Mister ressaltar que mesmo o poder constituinte originário, que se perfaz, no caso em tela, na assembleia constituinte de 1988, malgrado não tenha vinculação jurídica-positiva a qualquer outro tipo de poder, encontra balizas no próprio direito natural, “não podendo, portanto, ser considerado arbitrário, absoluto, que não conheça qualquer limitação” (TEIXEIRA, 1991, p.213). Nesse espeque, mesmo o poder constituinte originário não possui soberania absoluta, pois encontra balizas nas regras internas não escritas da própria sociedade, o famigerado direito natural.

  1. Considerações finais:

Ante o exposto, chega-se à conclusão de que o povo não é soberano, já que ele a delega para os seus representantes.

Por outro giro, mesmo os representantes políticos do povo não detêm soberania absoluta, pois pelo mecanismo de freios e contrapesos têm seus poderes limitados pelas demais esferas.

Além disso, o exercício da soberania pela assembleia constituinte também não é ilimitado, tendo em vista que encontra balizas nas normas jus cogens de direito internacional e até mesmo no direito natural.


Referências:

BARBOSA, Leonardo A. A. Mudança constitucional, autoritarismo e democracia no Brasil pós-1964. Brasília, 2009. P.150.

BARBOSA, Leonardo A. A. Mudança constitucional, autoritarismo e democracia no Brasil pós-1964. Brasília, 2009. P.149.

Costa, Alexandre.

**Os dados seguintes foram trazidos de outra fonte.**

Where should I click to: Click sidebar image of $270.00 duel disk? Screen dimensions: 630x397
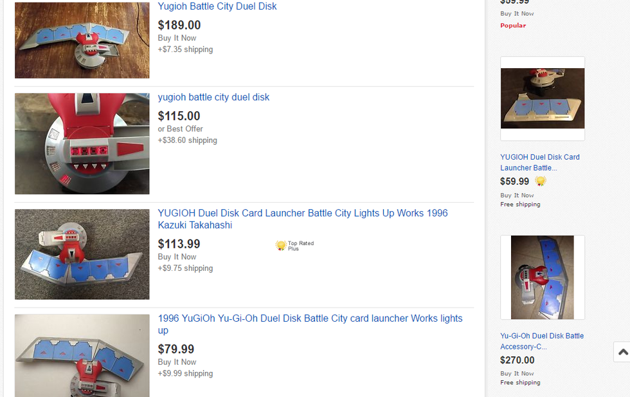(543, 277)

O poder constituinte e o paradoxo da soberania limitada. Teoria e Sociedade, n. 19, v. 1, 2011.

KINZO, Maria D’Alva G. A democratização brasileira: um balanço do processo político desde a transição. São Paulo em Perspectiva. São Paulo, v. 15, nº 4, 2001, p. 3-12.

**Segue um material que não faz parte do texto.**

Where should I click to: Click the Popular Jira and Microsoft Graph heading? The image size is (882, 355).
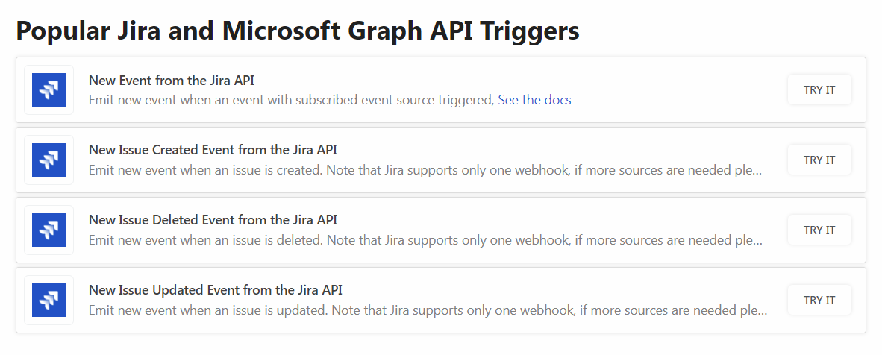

MOREIRA, Vital – O futuro da Constituição – in Estudos em homenagem a Paulo Bonavides, obra organizada por Eros Roberto Grau e Willis Santiago Guerra Filho, 2001: Editora Malheiros.

RIBEIRO, Ilana Aló Cardoso. As Limitações Da Soberania Constituinte E O Constitucionalismo Global. 1ed.: , 2012, v. , p. 6062-6079.

TEIXEIRA, José Horácio Meirelles. Curso de Direito Constitucional. Rio de Janeiro: Forense, 1991.